PASSAGE CHOISI -
========

45Mais si c’est encore un terme relationnel que l’on trouve d’abord dans l’extrait suivant, il est suivi d’une expression nominale d’une tout autre nature, porteuse de jugement, et qui demande une forte médiation polyphonique pour que le sujet puisse être impliqué dans la désignation :

Ce fut alors qu’elle [Thérèse] entendit la sonnette de l’entrée. Un coup bref, et qui lui parut formidable. Mais déjà, elle souriait de son émotion : ce ne pouvait être qu’Anna qui avait eu des remords, et qui avait craint que sa maîtresse ne fût vraiment souffrante… Non ! pas même Anna : sans doute la concierge avait‑elle promis d’aller se rendre compte, dans la soirée, si la vieille n’avait besoin de rien. Oui, sûrement, la concierge… (Mauriac, La Fin de la nuit, chap. 1)

46Dans ce dil où Thérèse est le sujet de conscience, deux personnages supplémentaires interviennent tour à tour pour prendre en charge les désignateurs. Les verbes de pensée (avait craint) et de parole (avait promis) mettent respectivement Anna et la concierge en position d’endosser le point de vue. Si l’expression statutaire sa maîtresse ne s’éloigne pas trop de la définition que Thérèse peut accepter d’elle‑même, le registre vulgaire et dénigrant de la vieille marque une altérité d’opinion difficilement assumable par la personne visée, sauf à supposer chez elle une bonne part d’autodérision.

47L’emploi des expressions nominales véhiculant une évaluation pousse donc sans doute à l’extrême la distance possible entre les procédés de désignation et d’autodésignation. Cette distance, néanmoins pourra se trouver réduite par la psychologie attribuable au sujet de conscience :

Il [Jean Péloueyre] s’endormit jusqu’à l’heure si douce où il avait coutume, par des ruelles détournées, d’atteindre la plus petite porte de l’église et de se couler dans la ténèbre odorante. N’irait‑il donc plus à ce rendez-vous – le seul qui ait jamais été assigné au cloporte Jean Péloueyre ? Il n’y alla pas. (Mauriac, Le Baiser au lépreux, chap. 1)

48Dans cet exemple qui cumule désignation nominale et nom propre, la charge qualificative est lourde et l’effet d’objectivation du référent paraît radical. Pour y voir la possibilité d’une autodésignation – condition pour que l’énoncé soit interprétable comme dil –, il faut pouvoir admettre que le personnage éprouve la haine de soi. Or c’est justement ce qui a été posé dès le début du récit : « Bien que jamais il ne se fût tant haï, il s’adressa à lui‑même de pitoyables paroles : “Sors, promène-toi, pauvre Jean Péloueyre !” » (Ibid., chap. 1). Outre que l’on voit ici, dans le discours direct, une indication sur le fait que le personnage est porté à dissocier l’unité de son Moi en s’adressant à lui‑même comme à un autre, la teneur négative du regard qu’il porte habituellement sur sa propre personne est clairement établie. Cette opinion sans doute peut trouver son origine dans le jugement d’autrui, car il n’est personne, dans le roman, à qui Jean ne fasse horreur : « Larve » pour les uns (chap. 3), « débris » pour d’autres (chap. 14). Il y a donc vraisemblablement une dimension polyphonique dans l’autodésignation en tant que « cloporte ». Mais le choix d’employer l’expression n’en revient pas moins au sujet, le jugement apparaissant ainsi fortement intériorisé par celui qui incarne le Lépreux symbolique du titre.

========

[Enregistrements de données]
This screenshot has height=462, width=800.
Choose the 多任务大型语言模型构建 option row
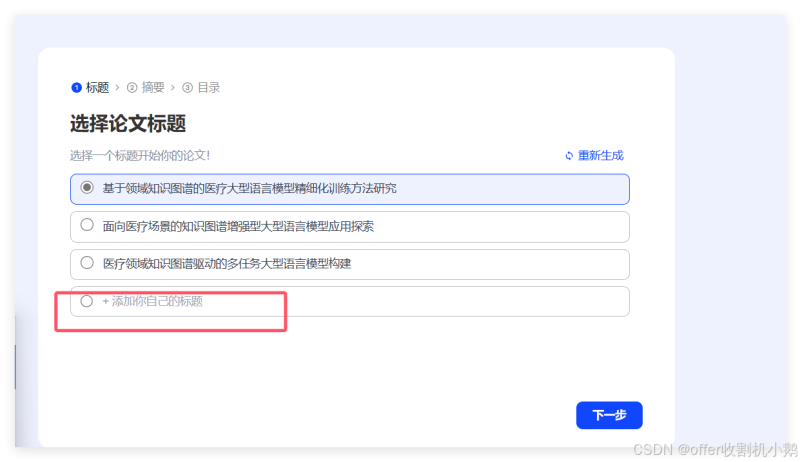click(x=350, y=264)
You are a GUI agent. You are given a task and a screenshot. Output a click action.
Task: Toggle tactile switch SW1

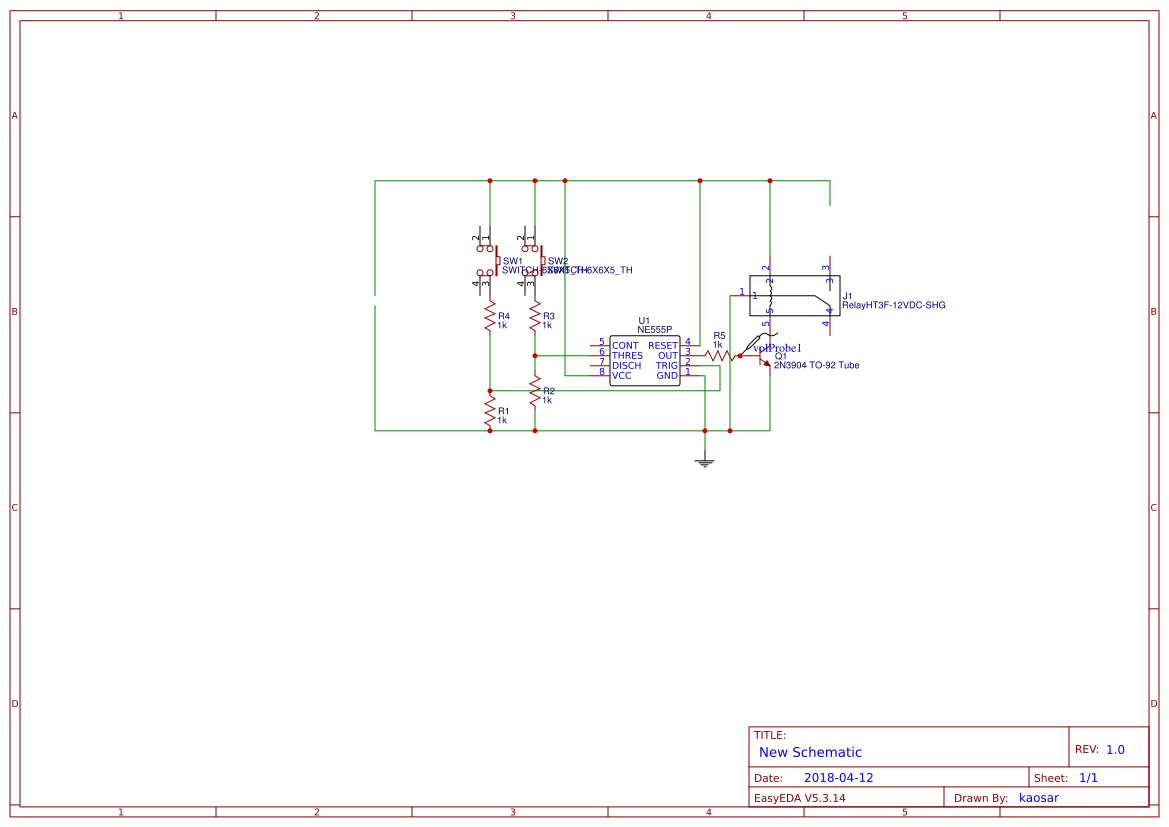(x=489, y=258)
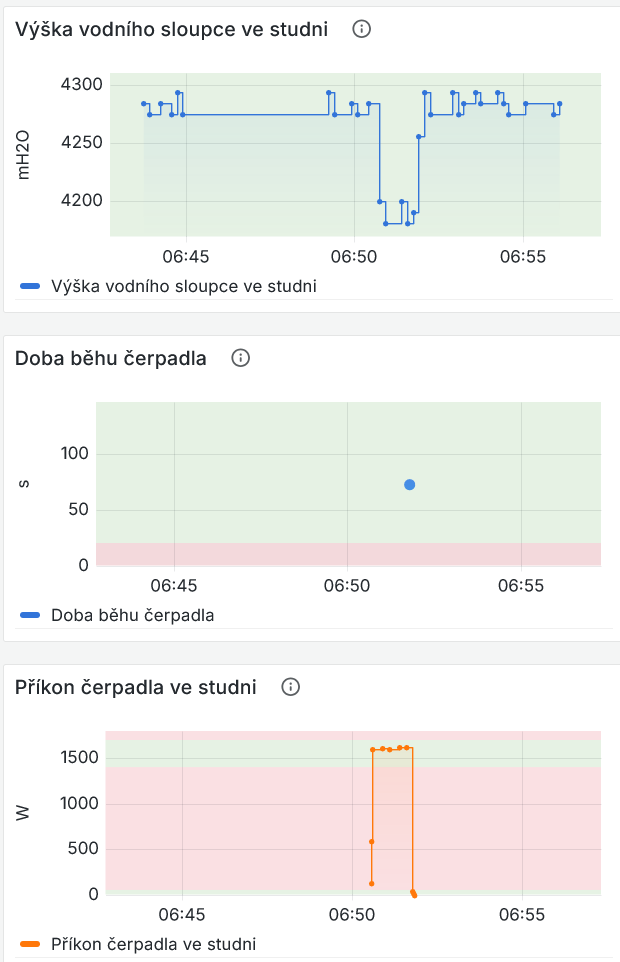Click the red threshold band in pump runtime chart
This screenshot has width=620, height=962.
(348, 554)
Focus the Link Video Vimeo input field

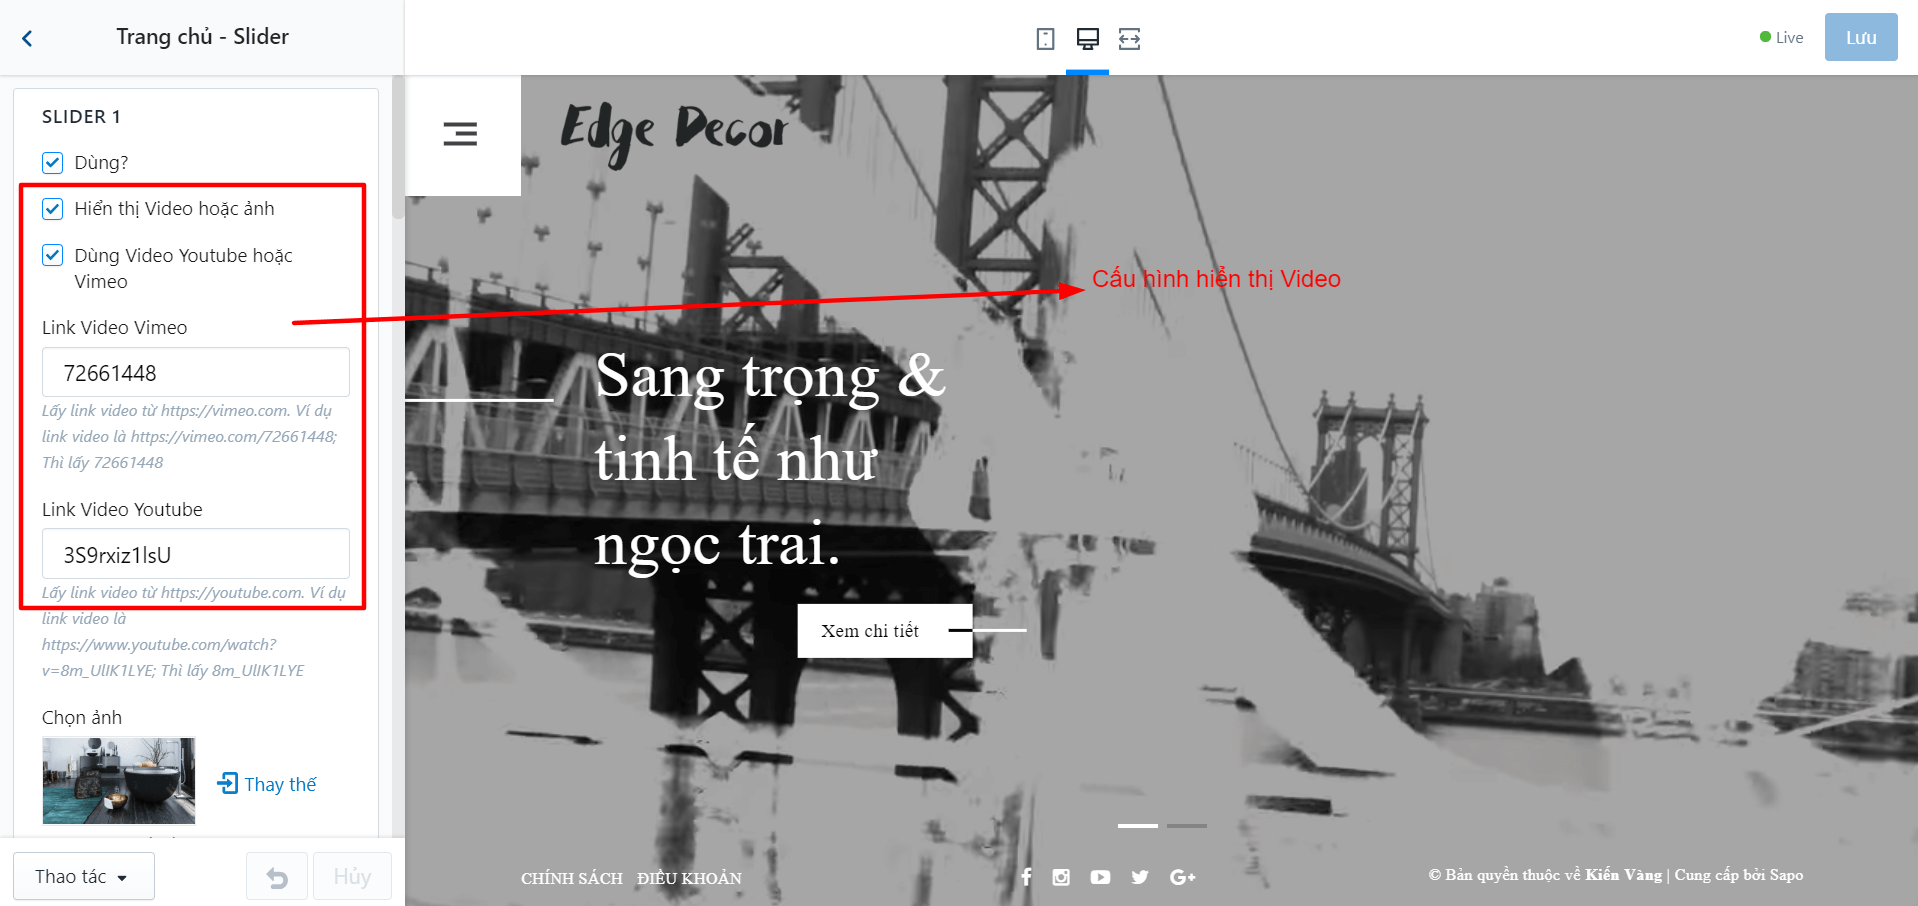[196, 372]
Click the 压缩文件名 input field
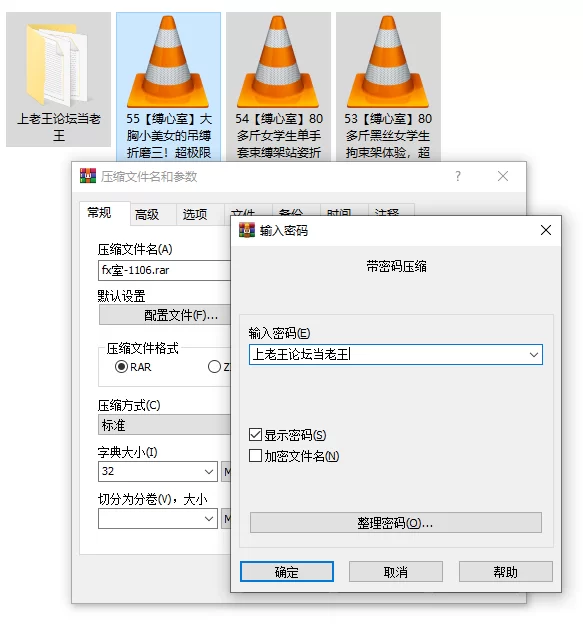The image size is (583, 634). (x=164, y=271)
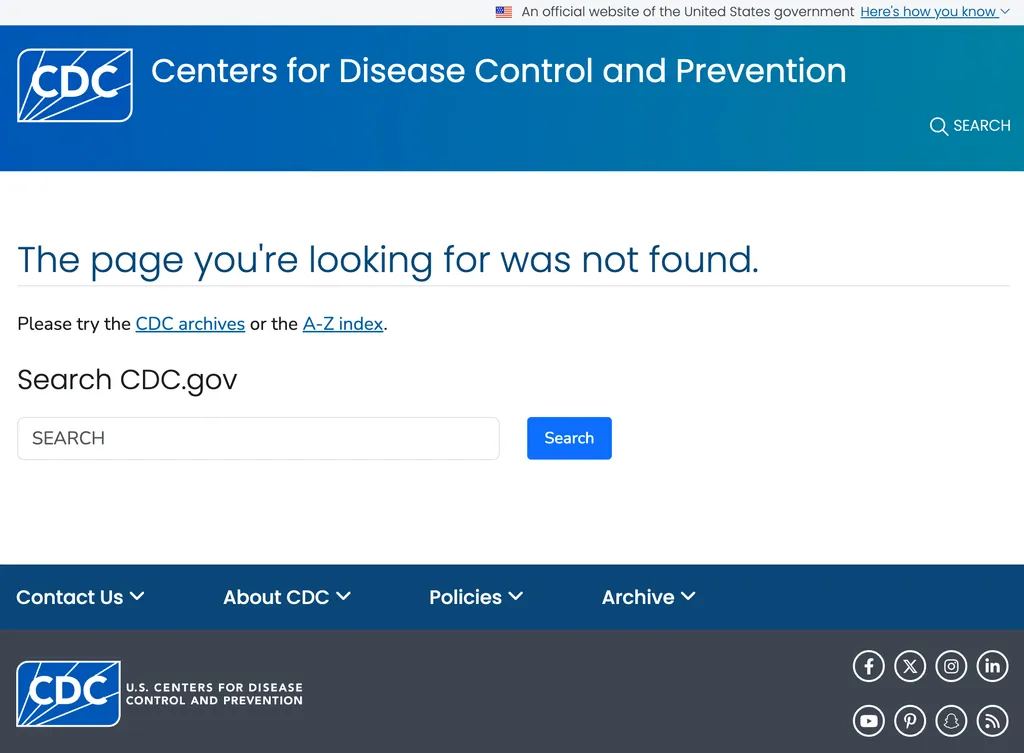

========

CONSIGNE 1 -
Répondez à ces questions sur le passage :
(a) Quel verbe de pensée et quel verbe de parole mettent Anna et la concierge en position d'endosser le point de vue ?
(b) De quel roman de Mauriac vient l'extrait où Jean Péloueyre s'endort ?
(c) Par quels deux mots les autres personnages désignent-ils Jean dans le roman ?
CONSIGNE 2 - Extrayez du passage, sans rien changer, la partie qui s'ouvre sur les mots « Ce fut alors » et se ferme sur « sûrement, la concierge… (Mauriac, La Fin de la nuit, chap. 1) ».

CORRIGÉ DÉTAILLÉ 1 -
(a) Le verbe de pensée est « avait craint » et le verbe de parole est « avait promis ».
(b) Il vient de Le Baiser au lépreux.
(c) Il est désigné par « Larve » et par « débris ».

CORRIGÉ DÉTAILLÉ 2 -
Ce fut alors qu’elle [Thérèse] entendit la sonnette de l’entrée. Un coup bref, et qui lui parut formidable. Mais déjà, elle souriait de son émotion : ce ne pouvait être qu’Anna qui avait eu des remords, et qui avait craint que sa maîtresse ne fût vraiment souffrante… Non ! pas même Anna : sans doute la concierge avait‑elle promis d’aller se rendre compte, dans la soirée, si la vieille n’avait besoin de rien. Oui, sûrement, la concierge… (Mauriac, La Fin de la nuit, chap. 1)